In a nutshell, if you do a File.read!("some.png")
, we should automatically show it as an image! Does that make a bit more sense? :)
In a nutshell, if you do a File.read!("some.png"), we should automatically show it as an image!
I got that, but how do we show it as an image? Do we have some sort of icon hovering near the cell output saying so or what?
We would use Kino.Image behind the scenes. There is already some code in Kino that customizes how data structures are formatted, and we would add special logic for binaries.
@Benjamin-Philip we have the Kino.Render
protocol that determines how a value is transformed to an output, so we need to implement it for BitString
where we check if the binary is one of a few common image encodings. This is kinda similar to what we do for ETS where we detect if a reference is a table.
The only issue I can think is that we would need a way to opt out in case of false positives.
@Benjamin-Philip we have the Kino.Render protocol that determines how a value is transformed to an output, so we need to implement it for BitString where we check if the binary is one of a few common image encodings. This is kinda similar to what we do for ETS where we detect if a reference is a table.

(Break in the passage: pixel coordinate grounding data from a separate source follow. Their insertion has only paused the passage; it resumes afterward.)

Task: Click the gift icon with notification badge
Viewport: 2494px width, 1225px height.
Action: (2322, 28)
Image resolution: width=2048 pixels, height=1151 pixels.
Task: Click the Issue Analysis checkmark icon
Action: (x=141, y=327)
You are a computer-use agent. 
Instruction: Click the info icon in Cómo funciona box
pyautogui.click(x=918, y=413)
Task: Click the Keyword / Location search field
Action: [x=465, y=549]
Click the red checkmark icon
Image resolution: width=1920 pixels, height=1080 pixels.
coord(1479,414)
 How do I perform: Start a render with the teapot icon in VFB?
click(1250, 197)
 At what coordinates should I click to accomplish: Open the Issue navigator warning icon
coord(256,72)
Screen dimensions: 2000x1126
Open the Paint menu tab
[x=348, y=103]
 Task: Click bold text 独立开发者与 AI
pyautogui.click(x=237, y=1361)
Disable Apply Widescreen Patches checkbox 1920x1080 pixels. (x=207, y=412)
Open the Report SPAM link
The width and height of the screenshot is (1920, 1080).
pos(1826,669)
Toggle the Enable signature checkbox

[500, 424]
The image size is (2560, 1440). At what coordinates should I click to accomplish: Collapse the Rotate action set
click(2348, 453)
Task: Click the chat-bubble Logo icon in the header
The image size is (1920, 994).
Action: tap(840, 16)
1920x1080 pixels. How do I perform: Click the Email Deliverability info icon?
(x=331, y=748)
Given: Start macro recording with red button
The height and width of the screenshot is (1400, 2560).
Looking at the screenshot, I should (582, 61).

So rather than making the user call Kino.Image
, we would like to render it automatically?
Yes.
Ah, now I undestand...
The only issue I can think is that we would need a way to opt out in case of false positives.
True, someone may want to deal with the binary itself. I think we could a part of Kino configuration, so the user could do Kino.configure(format_built_ins: false)
. I don't think we need a separate option for every conversion, since it's not going to be common anyway?
So rather than making the user call Kino.Image, we would like to render it automatically?
Yeah, the primary purpose of Kino.Image
is so that we can wrap arbitrary binary in it and implement the protocol, so that's not necessary :D
In this case, wouldn't we want to make rendering Binaries it's own protocol on top of Kino.Render?
The reason being is that people might have binaries other that images that might need rendering (videos for example). We then would build rendering Images on top of this new protocol.
That already exists for images. We could add one for video. We need to add the dynamic inference nowz
Now that we have tabbed outputs, we can perform the inference and show a tabbed output between image and raw (probably image by default if it does have a low false negative rate).